The consortium includes Indian government-run ONGC Videsh and GAIL, reported Reuters, citing three undisclosed sources.

The sale is part of Shell’s efforts to withdraw all its businesses from Russia following the country’s ongoing military conflict with Ukraine.

Two of the sources told that Shell is also asking the Indian consortium to make separate bids for long-term deals it has with the Sakhalin-II LNG facility to supply them with LNG cargoes and crude oil.

Any transaction between the parties will be subject to approval by the Russian government, said the sources.

However, Shell is not in discussions with other firms, including China-based energy groups, pertaining to its stake in the Sakhalin-II LNG facility, said one of the sources.

Shell’s talks with the Indian consortium highlight India’s interest to fill the void left by western firms after the military operation launched by Russia earlier this year, reported the publication.

India, which is among the top oil importers and customers, had been ramping up purchases of supplies from Russia since the start of the conflict.
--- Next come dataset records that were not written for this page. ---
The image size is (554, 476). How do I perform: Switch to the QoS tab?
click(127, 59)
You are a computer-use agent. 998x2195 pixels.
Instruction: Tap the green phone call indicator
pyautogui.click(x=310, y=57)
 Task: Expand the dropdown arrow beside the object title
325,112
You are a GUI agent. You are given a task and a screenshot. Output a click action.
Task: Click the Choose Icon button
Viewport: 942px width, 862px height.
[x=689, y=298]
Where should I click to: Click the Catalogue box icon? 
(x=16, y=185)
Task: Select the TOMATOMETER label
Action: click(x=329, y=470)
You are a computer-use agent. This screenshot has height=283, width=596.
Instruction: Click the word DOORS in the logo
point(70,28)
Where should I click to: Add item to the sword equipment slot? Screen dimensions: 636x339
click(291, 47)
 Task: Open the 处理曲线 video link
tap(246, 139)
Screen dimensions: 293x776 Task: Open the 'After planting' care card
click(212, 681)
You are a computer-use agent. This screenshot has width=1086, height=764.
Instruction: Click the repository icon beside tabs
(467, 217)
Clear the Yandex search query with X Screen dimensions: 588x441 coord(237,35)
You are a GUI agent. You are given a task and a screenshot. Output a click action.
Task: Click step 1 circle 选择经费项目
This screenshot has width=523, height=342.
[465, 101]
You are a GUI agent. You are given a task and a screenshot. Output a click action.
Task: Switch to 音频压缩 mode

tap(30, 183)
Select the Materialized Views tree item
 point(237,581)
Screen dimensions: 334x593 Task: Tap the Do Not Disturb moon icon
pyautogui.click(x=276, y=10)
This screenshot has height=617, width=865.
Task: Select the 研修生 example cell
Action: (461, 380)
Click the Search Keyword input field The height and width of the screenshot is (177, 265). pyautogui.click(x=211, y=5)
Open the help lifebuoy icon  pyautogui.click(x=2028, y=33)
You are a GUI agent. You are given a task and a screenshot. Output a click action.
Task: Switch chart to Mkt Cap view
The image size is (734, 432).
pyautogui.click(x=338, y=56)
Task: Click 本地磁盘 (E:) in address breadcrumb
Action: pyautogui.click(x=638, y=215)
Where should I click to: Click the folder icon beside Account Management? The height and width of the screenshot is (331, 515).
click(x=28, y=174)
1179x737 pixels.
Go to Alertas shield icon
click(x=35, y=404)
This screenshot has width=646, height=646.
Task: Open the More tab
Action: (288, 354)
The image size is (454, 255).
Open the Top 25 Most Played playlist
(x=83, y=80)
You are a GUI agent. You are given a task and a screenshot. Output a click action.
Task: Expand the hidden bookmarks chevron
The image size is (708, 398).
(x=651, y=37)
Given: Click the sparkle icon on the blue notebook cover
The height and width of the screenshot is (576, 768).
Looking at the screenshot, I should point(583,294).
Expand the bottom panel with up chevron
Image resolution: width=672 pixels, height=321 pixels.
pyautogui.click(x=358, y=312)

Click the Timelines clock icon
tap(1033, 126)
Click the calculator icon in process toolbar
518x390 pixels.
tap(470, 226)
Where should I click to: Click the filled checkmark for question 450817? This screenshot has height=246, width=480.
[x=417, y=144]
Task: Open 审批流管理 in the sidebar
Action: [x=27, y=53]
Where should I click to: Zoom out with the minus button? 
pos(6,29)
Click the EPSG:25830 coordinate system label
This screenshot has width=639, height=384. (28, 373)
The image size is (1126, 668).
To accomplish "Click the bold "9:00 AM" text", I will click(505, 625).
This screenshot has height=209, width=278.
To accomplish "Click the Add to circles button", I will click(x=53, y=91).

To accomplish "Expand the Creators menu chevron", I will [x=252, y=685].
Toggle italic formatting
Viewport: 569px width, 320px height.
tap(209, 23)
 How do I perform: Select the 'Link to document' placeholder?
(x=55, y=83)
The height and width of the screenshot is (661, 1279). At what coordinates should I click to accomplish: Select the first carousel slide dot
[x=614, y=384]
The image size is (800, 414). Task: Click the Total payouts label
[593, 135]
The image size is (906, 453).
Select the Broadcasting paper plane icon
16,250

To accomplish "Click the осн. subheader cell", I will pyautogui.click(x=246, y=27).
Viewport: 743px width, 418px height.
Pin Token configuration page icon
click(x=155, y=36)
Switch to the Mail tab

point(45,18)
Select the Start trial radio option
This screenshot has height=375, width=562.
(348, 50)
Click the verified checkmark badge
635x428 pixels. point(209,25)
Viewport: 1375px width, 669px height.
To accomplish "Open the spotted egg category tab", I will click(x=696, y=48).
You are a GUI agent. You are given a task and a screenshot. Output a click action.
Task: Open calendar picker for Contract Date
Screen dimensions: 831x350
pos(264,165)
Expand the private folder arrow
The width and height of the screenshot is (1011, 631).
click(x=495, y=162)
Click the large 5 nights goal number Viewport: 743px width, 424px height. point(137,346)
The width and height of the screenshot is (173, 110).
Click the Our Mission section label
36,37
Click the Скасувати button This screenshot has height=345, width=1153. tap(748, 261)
Russia has offered big discounts to India amid surging global oil prices.

According to the International Energy Agency, India has taken its share of oil exports from Russia to nearly 10% from zero at the start of 2022.

Meanwhile, Shell has wrapped up the sale of Shell Neft, its retail and lubricants businesses in Russia. The company’s subsidiaries Shell Overseas Investments and Dordtsche Petroleum Maatschappij sold Shell Neft to Lukoil.